● **Exercise description**
Rewrite all the items below, requests included, and add -3 to each coordinate value in the answers. Leave out the pictures.

───── Data in this exercise ─────

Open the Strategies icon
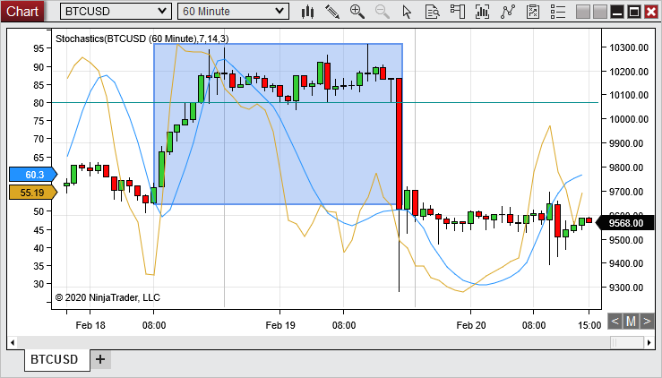[x=534, y=12]
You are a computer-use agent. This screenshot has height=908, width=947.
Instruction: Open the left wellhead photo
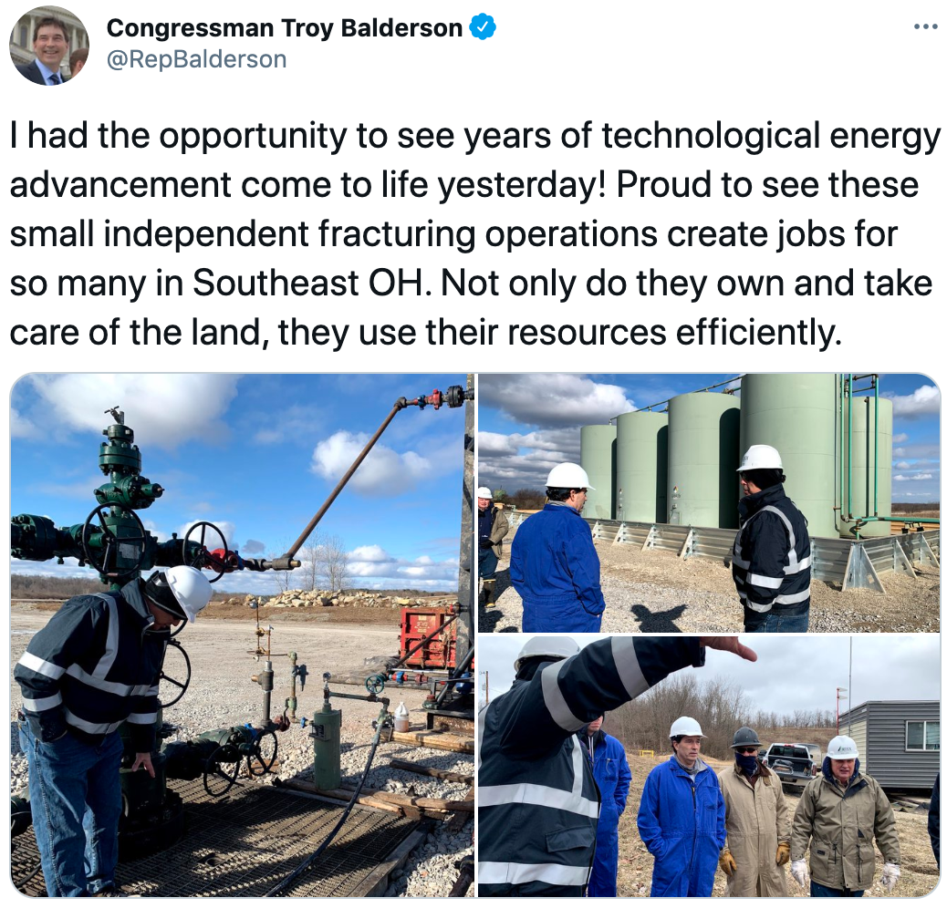[242, 635]
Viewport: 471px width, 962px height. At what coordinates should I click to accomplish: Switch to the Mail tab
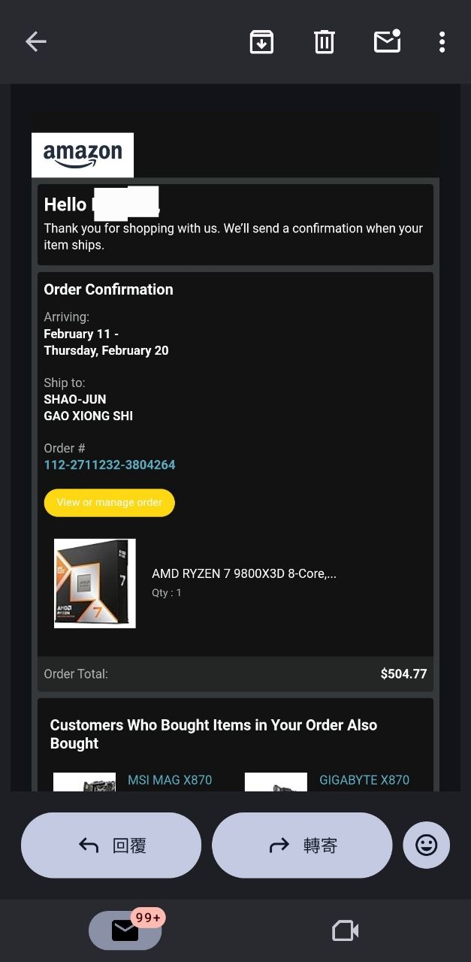(125, 931)
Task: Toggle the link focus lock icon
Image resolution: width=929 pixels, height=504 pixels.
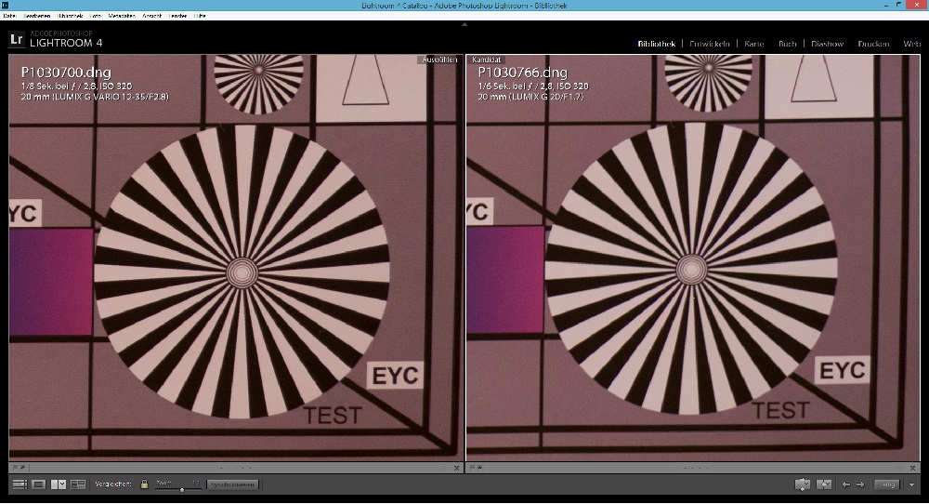Action: (x=144, y=484)
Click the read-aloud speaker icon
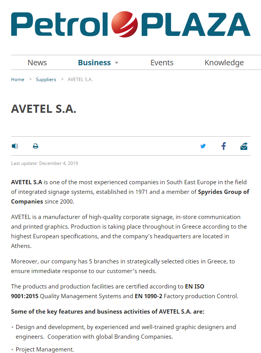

─────

● **Task output**
Open the Strategies icon
[x=531, y=9]
You are a computer-use agent. This screenshot has height=908, width=947.
Instruction: Open the left wellhead photo
[239, 632]
Viewport: 471px width, 962px height. At what coordinates should I click to accomplish: Switch to the Mail tab
(122, 928)
Task: Toggle the link focus lock icon
Image resolution: width=929 pixels, height=504 pixels.
Action: (x=141, y=481)
Click the read-aloud speaker icon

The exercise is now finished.